E mostrou que o avanço na destruição das florestas, combinado com as mudanças climáticas, pode elevar as temperaturas na região em até 11,5°C e colocar a vida humana, a natureza e a economia em risco extremo. A simulação, conduzida pelos colegas Beatriz Alves de Oliveira, da Fundação Oswaldo Cruz do Piauí (Fiocruz PI), Marcus Bottino e Paulo Nobre, do Instituto Nacional de Pesquisas Espaciais (Inpe), e Carlos Nobre, do Instituto de Estudos Avançados da Universidade de São Paulo (IEA/USP), destaca que o estresse causado por exposição ao calor excessivo pode ser extremamente perigoso para humanos, incluindo condições intoleráveis para trabalhos à sombra e risco intenso de doenças causadas pelo calor; que a agropecuária brasileira, que hoje responde por boa parte do nosso PIB, perderia sua efetividade e que isso já estaria acontecendo, pois o desmatamento atual já está alterando o padrão de chuvas e a nossa capacidade de produzir alimentos (leia, no original em inglês).
Definitivamente, precisamos colocar em discussão novos padrões econômicos, sociais e culturais garantidores de nossa existência enquanto espécie. Optamos por um caminho perigoso, que talvez possa ser amenizado se buscarmos um modo de vida mais sustentável.
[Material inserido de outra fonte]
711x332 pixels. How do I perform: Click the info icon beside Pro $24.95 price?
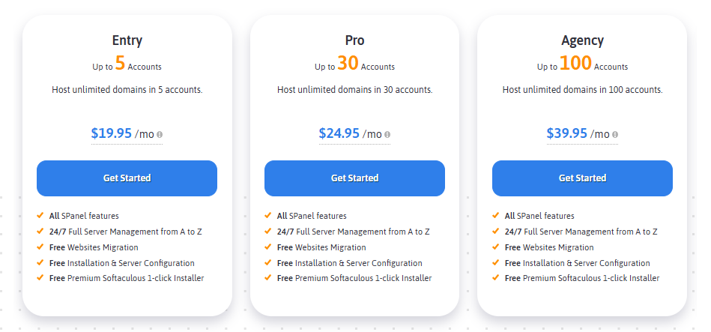click(387, 135)
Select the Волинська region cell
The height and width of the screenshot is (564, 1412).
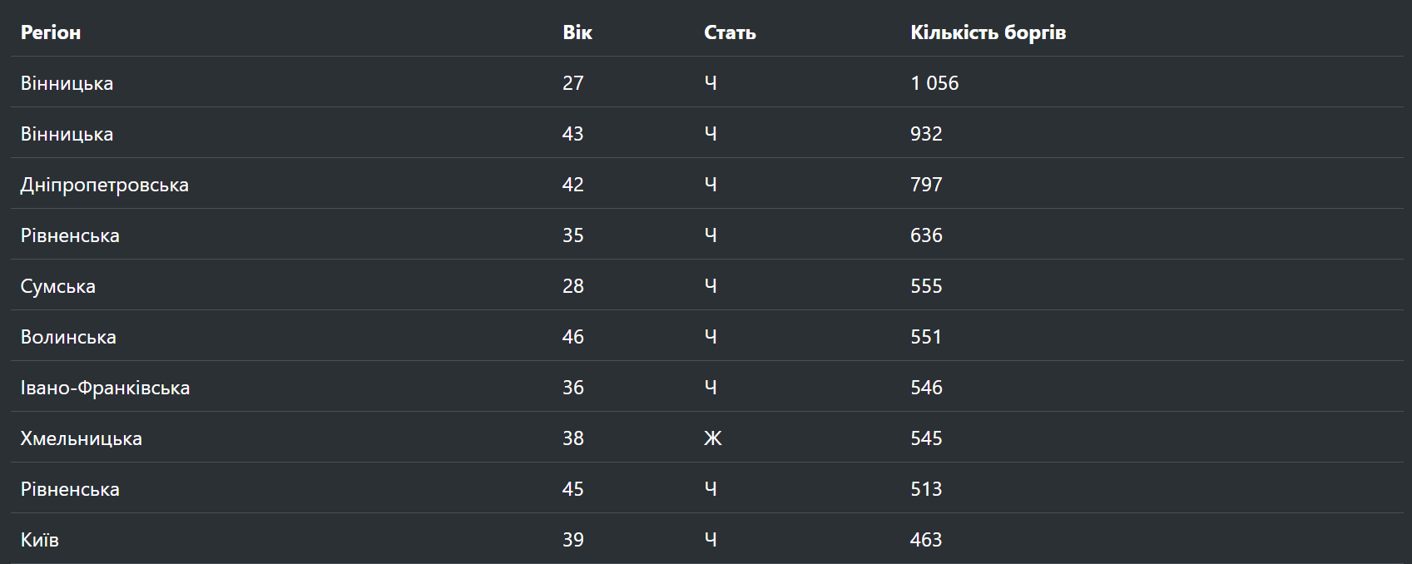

A sustentabilidade é um conceito de construção coletiva, baseado em princípios que alteram as atitudes individuais e o senso comum das escolhas. Mas essa é uma mudança de longo prazo, que vem sendo construída há décadas, de “baixo para cima” (bottom up) – e talvez o tempo esteja acabando. A urgência que enfrentamos agora exige medidas combinadas de transformação social, que devem ser colocadas de “cima para baixo” (top down), no melhor sentido da expressão, ou seja, pela via das políticas públicas de estímulo à economia de baixo carbono, do consumo consciente dos recursos, inclusive das fontes renováveis de energia, manutenção das florestas, dos campos e das áreas úmidas, e inclusão do Environmental, Social, Governance (ESG) em todas as áreas e etapas do processo produtivo. No fundo, bem no fundo, nossa sobrevivência depende do quanto vamos aprender com os erros e fazer as coisas de forma mais inteligente.